But that does not prove beyond doubt that DX11 is better. Its possible that DX9 could have pulled it off but they made the game DX10 and up and purpose to make sure all gamers get onboard with the newer OSes and hardware. Again if buildings and models in DX9 can be 3D there is no logical reason the roads and walls among other textures cannot be.



StrangleHold said:


> There is more of a difference then your willing to admit. But I do agree, there is no reason DX11.1 cant run on Vista/7 if it can run on 8. The only reason I can see is if Microshaft purposefully but the extra effort in, so it cant. Which in itself is a sham.



For the games that run DX11 and are backwards compatible to DX9 like Crysis, you can there really is no discernible between the two modes. Just look it up on YouTube to see what I mean. I'm glade you at least see that making 11.1 Windows 8 exclusive is straight BS, damn Microsham.


----------



## Okedokey (Nov 11, 2012)

How does dx9 handle unified architecture then?  It cannot.


----------



## Cromewell (Nov 11, 2012)

11.1 is one thing, 9 vs 10 is another. And I already talked about games which implement both APIs. There's a reason there's not much difference.


----------



## Okedokey (Nov 11, 2012)

An API follows hardware, not the other way around.  No point having dx 11.1 with hardware that doesnt' support it.  Pretty basic really.  MS are ensuring a high compatiability, and are not going to re-engineer an OS to do so.  Good business sense, get over it.


----------



## pc_fanatic (Nov 11, 2012)

bigfellla said:


> An API follows hardware, not the other way around.  No point having dx 11.1 with hardware that doesnt' support it.  Pretty basic really.  MS are ensuring a high compatiability, and are not going to re-engineer an OS to do so.  Good business sense, get over it.
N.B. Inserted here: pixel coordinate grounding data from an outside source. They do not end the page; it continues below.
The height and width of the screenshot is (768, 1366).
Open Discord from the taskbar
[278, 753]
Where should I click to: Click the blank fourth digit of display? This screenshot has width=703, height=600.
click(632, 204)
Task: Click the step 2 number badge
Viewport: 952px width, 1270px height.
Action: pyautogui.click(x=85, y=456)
Lol APIs don't follow hardware that makes zero sense. Microsham makes the API first then video game companies code their games to use it. This entices AMD and Nvidia to put the latest Direct X into their drivers. You really don't have a clue what you are going on about do you?


----------



## pc_fanatic (Nov 11, 2012)

Cromewell said:


> 11.1 is one thing, 9 vs 10 is another. And I already talked about games which implement both APIs. There's a reason there's not much difference.



But plenty of games aren't backwards compatible with older Direct X versions. I think Microstink wants game devs to do that on purpose so they can sell their newest OSes. If the difference is negligible like you say, then why isn't there more support for the older versions?


----------



## S.T.A.R.S. (Nov 11, 2012)

If DirectX 11.1 can't run on Windows 7 then that just sucks lol!
Why on Earth would Microsoft do that?!
Maybe because they want to sell their newest operating system(s) and earn more money...nothing else really comes to my mind since there is absolutely no reason why Windows Vista and especially Windows 7 would not be able to handle DirectX 11.1.
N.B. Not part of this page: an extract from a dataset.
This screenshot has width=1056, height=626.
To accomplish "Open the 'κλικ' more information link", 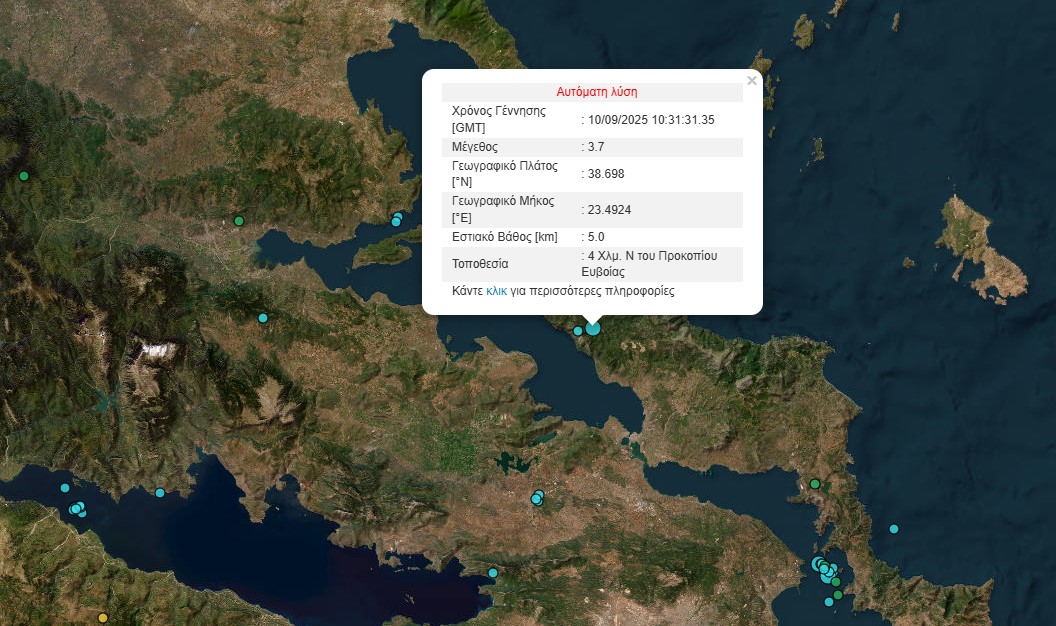I will coord(496,292).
LoL one more reason for me not to use Windows 7 and especially Windows 8.
Besides there are TONS of great games I can play on XP using DirectX 9.0 C.
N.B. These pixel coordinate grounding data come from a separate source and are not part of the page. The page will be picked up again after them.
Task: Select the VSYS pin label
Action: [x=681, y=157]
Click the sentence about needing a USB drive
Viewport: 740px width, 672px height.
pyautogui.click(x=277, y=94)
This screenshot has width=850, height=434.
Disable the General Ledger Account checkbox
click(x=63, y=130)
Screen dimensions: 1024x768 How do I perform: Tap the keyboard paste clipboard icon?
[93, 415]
I don't know if you people noticed,but to me it seems that Microsoft is taking away our PC control more and more with newer Windows editions.
Plus DRM (digital rights management) at the deepest levels of Windows 7 is a key reason not to buy it.At least to me.
God knows what they will put in Windows 8.If I remember correctly johnb35 made a post that Windows 8 will have and use the ability to check what applications you have installed and then report it to Microsoft and prevent you from using them if they are not original.So I will say the same sentence which johnb35 said:

"Who wants Windows 8 now?Not me..."

I honestly have a feeling like we are being controlled and spyed by Microsoft lol

But really...DX 11.1 not able to work on Windows 7...OMG.
That clearly proves my theory lol.

I am staying on XP for the next God knows how many years 




Cheers everyone!


----------



## pc_fanatic (Nov 11, 2012)

S.T.A.R.S. said:


> If DirectX 11.1 can't run on Windows 7 then that just sucks lol!
> Why on Earth would Microsoft do that?!
> Maybe because they want to sell their newest operating system(s) and earn more money...nothing else really comes to my mind since there is absolutely no reason why Windows Vista and especially Windows 7 would not be able to handle DirectX 11.1.
> 
> ...



Yup this is what happens when a corporation gets big and powerful. I'd love to be able to just rock windows 7 forever but eventually new games that require a DX version higher than 11 will come out, that's my only problem. 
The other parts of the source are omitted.